(Stored items)
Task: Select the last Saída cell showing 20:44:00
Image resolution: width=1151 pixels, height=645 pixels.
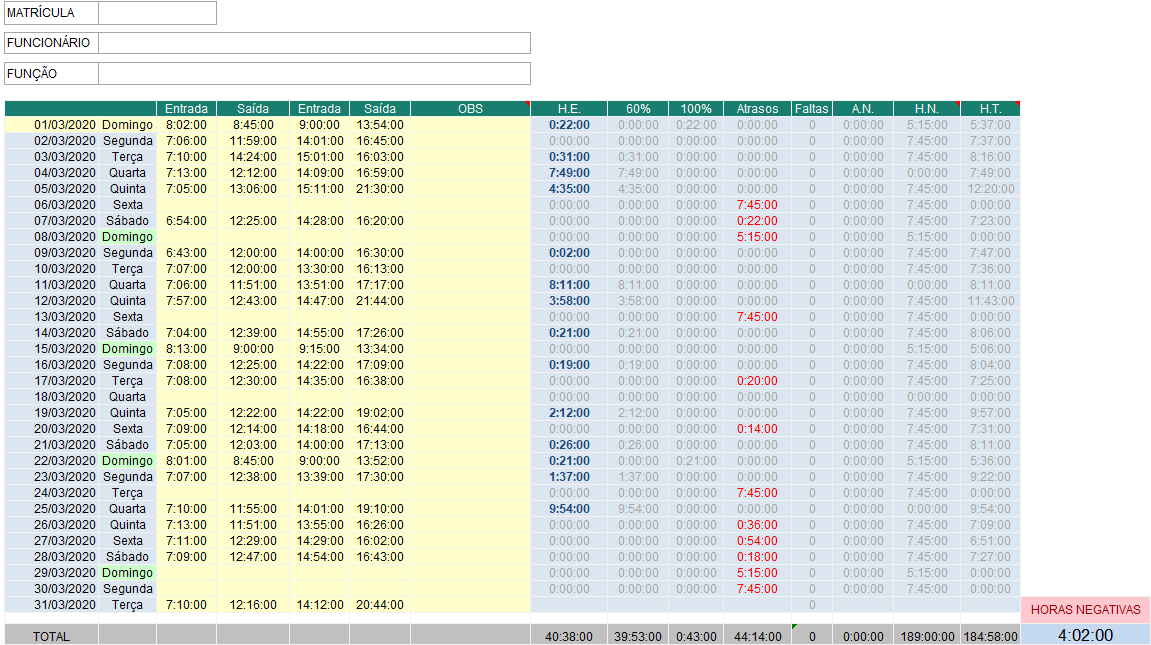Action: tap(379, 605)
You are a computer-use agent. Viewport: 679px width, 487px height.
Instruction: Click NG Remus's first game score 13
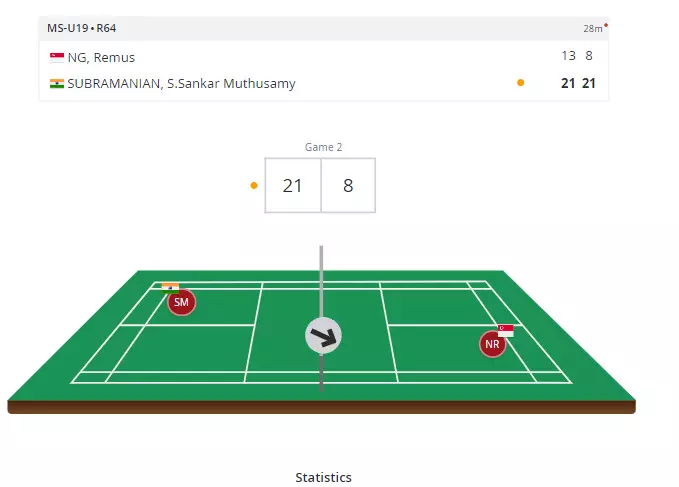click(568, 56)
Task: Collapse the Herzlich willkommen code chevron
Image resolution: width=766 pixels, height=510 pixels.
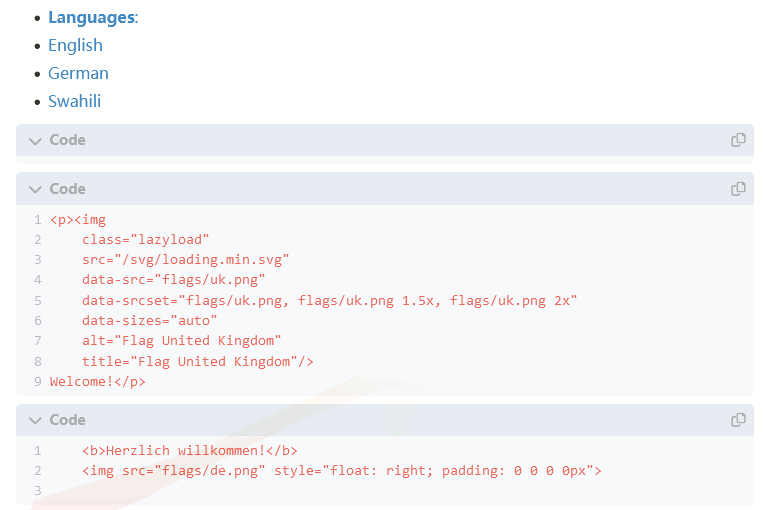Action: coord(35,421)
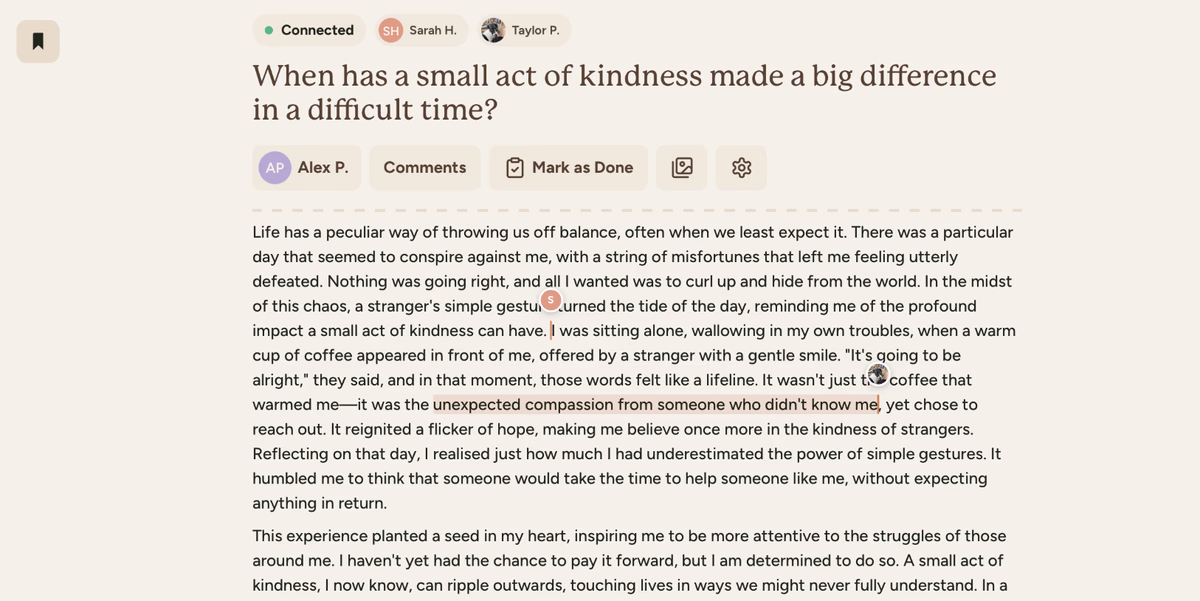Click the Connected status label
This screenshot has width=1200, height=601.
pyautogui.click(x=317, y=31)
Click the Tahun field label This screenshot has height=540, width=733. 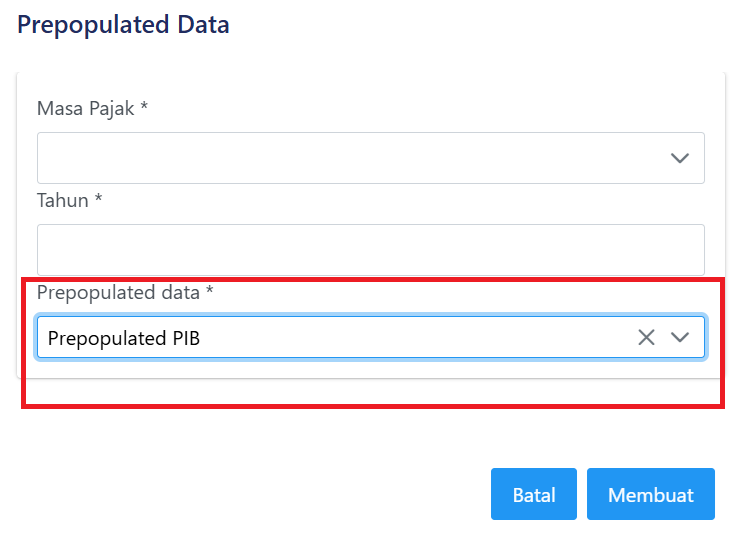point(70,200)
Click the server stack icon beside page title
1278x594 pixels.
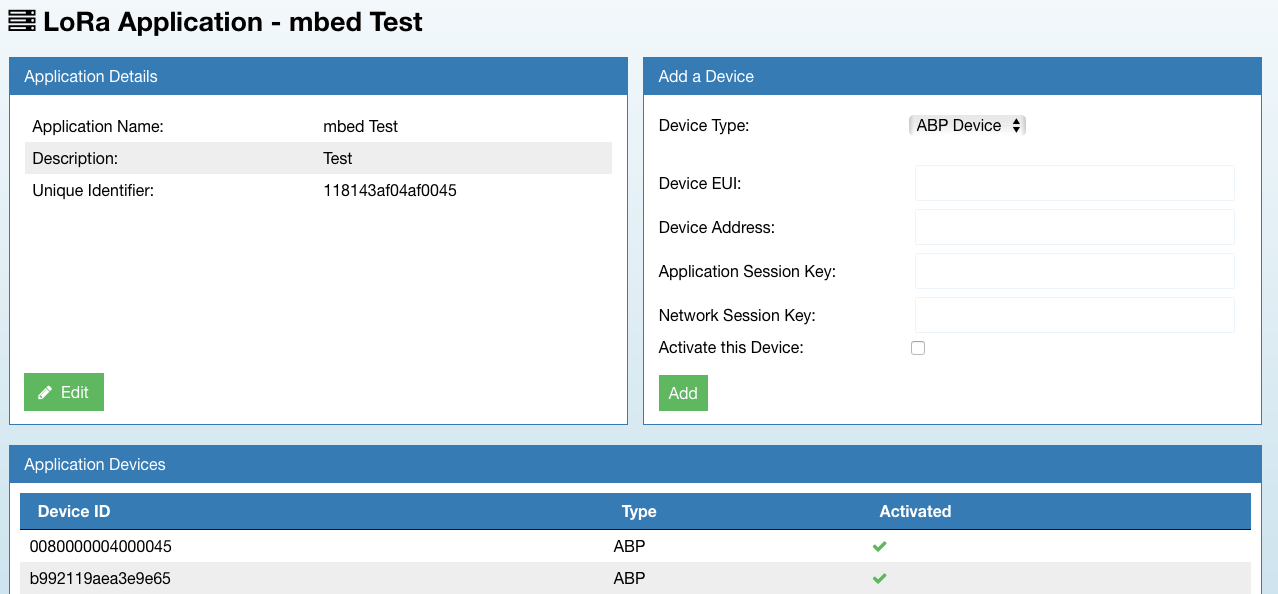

_Action item_
In the records above, find the lines containing "Task" and copy them.

_Solution to this exercise_
Task: Select the last Saída cell showing 20:44:00
Task: Collapse the Herzlich willkommen code chevron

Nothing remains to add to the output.